The same judge who approved Johnson & Johnson’s (J&J) plan to shift its talc product litigation responsibilities to a subunit that files for bankruptcy has granted an expedited appeal of his own order, Reuters reported.
In February, US Bankruptcy Judge Michael B. criticized Kaplan’s face after J&J’s ruling scheme, dubbed the “Texas Two-Step,” is not an abuse of the bankruptcy system. The bankruptcy judge ruled that J & J plan to create a subsidiary to keep its commitments talc and then the sub-file for Chapter 11 protection was not an abuse of the bankruptcy code in the United States and instead was the best way for applicants to go.
Now, on March 30, Judge Kaplan has allowed plaintiffs who alleged J&J’s asbestos-contaminated talc products caused them to develop cancer to appeal his decision to the 3rd Circuit Court of Appeals. the United States.

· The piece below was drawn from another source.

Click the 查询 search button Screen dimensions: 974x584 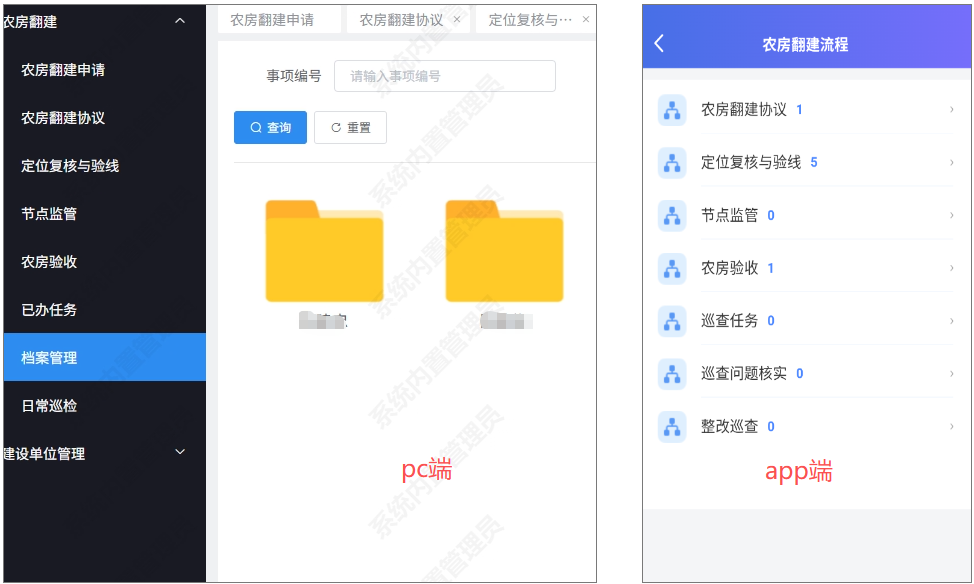tap(270, 128)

In granting the expedited appeal, Judge Kaplan said: “Obviously, this has an impact on the decisions and potential restructuring beyond what is argued before the court.”
The controversy over the two-step J&J in Texas has become a rallying cry for lawmakers to change the bankruptcy system.

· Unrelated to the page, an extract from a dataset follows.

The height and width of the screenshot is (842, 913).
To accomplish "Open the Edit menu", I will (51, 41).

Just days after J & J has created a sub-unit called in October LTL Management through a merger that divides to hold its responsibilities for talc, the new LLC declared bankruptcy.

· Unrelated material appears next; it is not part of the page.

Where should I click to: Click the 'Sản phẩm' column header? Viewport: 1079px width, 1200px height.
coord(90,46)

Judge Kaplan explained its decision to approve the Management LTL bankruptcy because it would result in faster resolution of tens of thousands of cases of cancer being talc against J & J. But critics allege his endorsement saves wealthy companies like J&J from having to face their accusers in court.
LTL Management requested that the expedited appeal be reconsidered and that the appeal be adjudicated first in a US District Court. Judge Kaplan rejected LTL’s argument, saying an appeal to the United States District Court level would ultimately delay the outcome of the case. By immediately sending the case to the circuit court, the appeal will be heard by the second highest court in the country before the Supreme Court.
More than 38,000 talc cancer claims against J&J are pending. Talc plaintiffs filed claims for ovarian cancer or mesothelioma. Some claimants have requested separate panels for each type of cancer claim. However, Judge Kaplan also ruled on March 30 that only one panel of plaintiffs should be present during the bankruptcy appeal.
Before filing for bankruptcy LTL Management, J & J would pay 3.5 billion dollars in verdicts and settlements on talc, including a decision in 2018 in Missouri that has granted 2.1 billion dollars to 22 plaintiffs for their claims against cancer.